» **What you are asked to do**:
Within the records below, find the line containing "You are a computer-use agent. The height". Reproduce it and each line after it exactly, and nothing else.

——

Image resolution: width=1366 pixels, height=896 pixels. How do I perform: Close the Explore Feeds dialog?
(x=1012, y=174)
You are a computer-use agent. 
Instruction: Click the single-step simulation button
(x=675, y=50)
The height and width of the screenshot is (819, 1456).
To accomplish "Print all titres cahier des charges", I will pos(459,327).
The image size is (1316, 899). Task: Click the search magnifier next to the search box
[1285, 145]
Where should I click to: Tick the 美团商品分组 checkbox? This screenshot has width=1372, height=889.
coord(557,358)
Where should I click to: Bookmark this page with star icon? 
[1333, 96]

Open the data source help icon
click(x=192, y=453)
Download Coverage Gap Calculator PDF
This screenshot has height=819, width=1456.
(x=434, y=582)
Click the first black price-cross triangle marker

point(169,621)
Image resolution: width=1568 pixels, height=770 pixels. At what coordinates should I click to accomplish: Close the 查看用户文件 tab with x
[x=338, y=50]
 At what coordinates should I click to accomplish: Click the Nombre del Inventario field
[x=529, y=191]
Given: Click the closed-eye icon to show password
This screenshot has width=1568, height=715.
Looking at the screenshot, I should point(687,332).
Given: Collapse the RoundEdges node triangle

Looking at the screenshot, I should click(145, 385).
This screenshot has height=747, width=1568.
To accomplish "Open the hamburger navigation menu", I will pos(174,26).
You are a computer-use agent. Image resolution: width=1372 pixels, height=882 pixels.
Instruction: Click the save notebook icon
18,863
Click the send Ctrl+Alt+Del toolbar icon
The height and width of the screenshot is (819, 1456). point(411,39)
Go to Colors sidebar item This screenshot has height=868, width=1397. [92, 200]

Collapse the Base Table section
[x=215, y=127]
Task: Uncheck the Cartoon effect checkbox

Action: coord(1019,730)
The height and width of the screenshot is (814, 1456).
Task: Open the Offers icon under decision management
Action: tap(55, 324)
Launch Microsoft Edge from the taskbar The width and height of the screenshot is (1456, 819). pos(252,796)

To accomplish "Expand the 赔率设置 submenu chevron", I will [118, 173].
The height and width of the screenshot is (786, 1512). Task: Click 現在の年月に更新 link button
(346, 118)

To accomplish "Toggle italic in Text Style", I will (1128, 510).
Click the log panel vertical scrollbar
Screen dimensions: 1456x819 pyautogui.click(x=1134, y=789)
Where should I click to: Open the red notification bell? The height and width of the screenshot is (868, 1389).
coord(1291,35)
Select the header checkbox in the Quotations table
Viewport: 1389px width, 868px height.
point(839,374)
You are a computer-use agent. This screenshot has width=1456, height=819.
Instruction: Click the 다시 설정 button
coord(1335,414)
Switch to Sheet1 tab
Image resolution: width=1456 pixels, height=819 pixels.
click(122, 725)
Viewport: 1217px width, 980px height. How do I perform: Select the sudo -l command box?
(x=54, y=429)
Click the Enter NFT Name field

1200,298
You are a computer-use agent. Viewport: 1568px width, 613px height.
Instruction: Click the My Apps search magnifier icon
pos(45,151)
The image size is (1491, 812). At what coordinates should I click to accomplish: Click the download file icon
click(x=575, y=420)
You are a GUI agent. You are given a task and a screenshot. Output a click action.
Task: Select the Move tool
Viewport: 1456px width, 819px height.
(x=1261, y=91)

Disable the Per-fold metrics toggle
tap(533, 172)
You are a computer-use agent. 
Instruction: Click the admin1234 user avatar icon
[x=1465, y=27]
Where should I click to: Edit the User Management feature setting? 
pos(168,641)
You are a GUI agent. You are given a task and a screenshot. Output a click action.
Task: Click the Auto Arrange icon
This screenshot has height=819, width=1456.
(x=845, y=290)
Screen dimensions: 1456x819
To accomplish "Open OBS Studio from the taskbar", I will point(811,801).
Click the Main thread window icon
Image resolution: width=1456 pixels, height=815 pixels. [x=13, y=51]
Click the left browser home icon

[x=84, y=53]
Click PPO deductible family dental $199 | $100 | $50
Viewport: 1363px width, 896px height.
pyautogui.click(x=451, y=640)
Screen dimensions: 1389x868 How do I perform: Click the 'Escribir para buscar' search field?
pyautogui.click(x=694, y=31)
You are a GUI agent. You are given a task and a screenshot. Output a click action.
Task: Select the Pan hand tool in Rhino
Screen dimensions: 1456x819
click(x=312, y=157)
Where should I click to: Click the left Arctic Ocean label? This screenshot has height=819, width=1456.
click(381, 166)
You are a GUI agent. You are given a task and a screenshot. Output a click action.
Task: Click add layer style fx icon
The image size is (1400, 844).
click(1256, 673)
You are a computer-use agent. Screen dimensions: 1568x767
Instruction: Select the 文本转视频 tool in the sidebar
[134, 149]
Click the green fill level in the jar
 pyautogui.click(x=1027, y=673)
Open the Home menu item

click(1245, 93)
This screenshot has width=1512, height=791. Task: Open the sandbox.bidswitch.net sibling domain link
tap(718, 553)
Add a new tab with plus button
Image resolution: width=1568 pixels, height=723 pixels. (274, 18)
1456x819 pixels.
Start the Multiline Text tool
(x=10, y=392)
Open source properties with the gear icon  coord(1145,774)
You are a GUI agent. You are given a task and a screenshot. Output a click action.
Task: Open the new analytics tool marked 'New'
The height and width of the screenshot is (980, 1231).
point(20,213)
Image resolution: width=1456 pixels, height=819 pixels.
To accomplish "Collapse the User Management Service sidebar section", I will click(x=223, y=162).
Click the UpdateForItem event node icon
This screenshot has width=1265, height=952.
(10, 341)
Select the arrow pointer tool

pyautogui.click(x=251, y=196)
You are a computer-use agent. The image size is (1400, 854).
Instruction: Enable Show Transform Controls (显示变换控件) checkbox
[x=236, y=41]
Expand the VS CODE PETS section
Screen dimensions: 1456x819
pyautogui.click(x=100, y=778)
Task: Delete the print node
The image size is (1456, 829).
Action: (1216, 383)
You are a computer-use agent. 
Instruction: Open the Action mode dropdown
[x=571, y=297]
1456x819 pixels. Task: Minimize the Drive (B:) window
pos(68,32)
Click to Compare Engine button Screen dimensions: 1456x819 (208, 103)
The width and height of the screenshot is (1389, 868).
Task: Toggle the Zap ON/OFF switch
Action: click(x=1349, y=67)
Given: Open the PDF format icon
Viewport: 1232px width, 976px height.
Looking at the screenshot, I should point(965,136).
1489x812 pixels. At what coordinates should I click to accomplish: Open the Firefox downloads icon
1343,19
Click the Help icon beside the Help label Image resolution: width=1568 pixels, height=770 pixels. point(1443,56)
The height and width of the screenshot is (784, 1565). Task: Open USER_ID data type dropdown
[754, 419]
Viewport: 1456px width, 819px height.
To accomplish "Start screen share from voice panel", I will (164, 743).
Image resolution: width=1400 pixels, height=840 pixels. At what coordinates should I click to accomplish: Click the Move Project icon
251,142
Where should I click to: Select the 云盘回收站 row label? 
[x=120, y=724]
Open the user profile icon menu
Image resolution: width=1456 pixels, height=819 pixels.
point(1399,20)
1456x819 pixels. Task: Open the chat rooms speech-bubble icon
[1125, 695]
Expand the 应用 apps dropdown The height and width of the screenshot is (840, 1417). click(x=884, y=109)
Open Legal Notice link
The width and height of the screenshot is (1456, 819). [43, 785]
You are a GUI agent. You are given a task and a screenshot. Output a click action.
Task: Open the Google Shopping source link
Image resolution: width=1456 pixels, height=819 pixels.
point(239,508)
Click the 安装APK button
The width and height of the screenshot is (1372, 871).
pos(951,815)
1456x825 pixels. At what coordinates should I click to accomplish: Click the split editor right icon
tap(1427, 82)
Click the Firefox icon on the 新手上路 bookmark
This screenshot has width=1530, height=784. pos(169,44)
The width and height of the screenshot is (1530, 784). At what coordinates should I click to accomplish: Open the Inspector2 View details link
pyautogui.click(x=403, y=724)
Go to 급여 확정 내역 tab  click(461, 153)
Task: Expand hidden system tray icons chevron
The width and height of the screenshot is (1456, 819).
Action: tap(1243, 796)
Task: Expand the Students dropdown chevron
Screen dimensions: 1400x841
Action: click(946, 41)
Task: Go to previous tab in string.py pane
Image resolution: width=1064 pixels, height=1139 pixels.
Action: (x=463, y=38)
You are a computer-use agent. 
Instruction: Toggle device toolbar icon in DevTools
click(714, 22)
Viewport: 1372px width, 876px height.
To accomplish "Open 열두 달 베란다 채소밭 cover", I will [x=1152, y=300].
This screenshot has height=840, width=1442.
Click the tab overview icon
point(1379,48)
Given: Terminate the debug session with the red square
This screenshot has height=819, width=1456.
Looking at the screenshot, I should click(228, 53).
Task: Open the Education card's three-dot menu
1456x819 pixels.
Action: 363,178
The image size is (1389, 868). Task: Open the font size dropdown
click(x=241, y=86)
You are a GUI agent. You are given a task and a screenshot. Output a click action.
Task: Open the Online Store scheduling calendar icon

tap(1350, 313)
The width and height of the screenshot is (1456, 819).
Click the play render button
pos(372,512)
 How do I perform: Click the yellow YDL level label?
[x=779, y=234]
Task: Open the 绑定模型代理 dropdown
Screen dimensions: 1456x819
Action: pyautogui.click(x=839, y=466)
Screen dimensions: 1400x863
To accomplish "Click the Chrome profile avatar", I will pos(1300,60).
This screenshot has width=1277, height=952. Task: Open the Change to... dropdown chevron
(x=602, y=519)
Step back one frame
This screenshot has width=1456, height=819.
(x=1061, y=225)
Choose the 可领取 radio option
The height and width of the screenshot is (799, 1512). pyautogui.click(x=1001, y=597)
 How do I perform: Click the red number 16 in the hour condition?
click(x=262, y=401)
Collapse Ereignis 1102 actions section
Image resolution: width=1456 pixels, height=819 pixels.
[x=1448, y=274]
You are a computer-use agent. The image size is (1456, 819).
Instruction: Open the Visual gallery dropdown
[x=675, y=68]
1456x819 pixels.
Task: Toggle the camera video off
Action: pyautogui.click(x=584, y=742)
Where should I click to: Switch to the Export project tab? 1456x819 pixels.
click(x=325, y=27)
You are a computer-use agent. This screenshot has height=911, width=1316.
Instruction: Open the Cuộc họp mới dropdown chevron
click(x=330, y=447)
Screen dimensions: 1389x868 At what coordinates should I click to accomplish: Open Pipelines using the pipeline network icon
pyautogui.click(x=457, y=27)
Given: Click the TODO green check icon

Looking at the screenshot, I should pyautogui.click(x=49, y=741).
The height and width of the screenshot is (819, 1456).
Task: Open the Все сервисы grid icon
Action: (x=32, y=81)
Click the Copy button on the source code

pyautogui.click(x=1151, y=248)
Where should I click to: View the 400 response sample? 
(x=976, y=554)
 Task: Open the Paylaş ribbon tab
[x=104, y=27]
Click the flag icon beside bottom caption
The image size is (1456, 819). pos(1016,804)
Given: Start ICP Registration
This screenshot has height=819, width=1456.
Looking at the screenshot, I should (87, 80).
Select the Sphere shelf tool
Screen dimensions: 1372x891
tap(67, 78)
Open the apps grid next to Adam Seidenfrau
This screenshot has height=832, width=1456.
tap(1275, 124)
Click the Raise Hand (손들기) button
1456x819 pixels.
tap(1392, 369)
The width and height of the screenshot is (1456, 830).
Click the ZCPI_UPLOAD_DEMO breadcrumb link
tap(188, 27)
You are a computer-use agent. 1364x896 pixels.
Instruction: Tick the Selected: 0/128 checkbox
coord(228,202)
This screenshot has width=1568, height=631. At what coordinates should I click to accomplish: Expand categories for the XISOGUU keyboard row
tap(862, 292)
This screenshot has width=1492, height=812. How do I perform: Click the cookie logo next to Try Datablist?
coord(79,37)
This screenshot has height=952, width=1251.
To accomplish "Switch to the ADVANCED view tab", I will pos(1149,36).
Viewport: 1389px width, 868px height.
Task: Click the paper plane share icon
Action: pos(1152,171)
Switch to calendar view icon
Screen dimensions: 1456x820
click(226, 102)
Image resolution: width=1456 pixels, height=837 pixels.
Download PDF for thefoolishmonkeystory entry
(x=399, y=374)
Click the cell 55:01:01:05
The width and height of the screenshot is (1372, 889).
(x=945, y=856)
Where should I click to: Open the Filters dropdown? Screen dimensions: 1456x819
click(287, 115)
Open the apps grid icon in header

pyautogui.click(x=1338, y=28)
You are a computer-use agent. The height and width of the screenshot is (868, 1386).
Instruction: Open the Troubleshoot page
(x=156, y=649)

——

» **Exercise answer**:
You are a computer-use agent. The height and width of the screenshot is (868, 1386).
Instruction: Open the Troubleshoot page
(x=156, y=649)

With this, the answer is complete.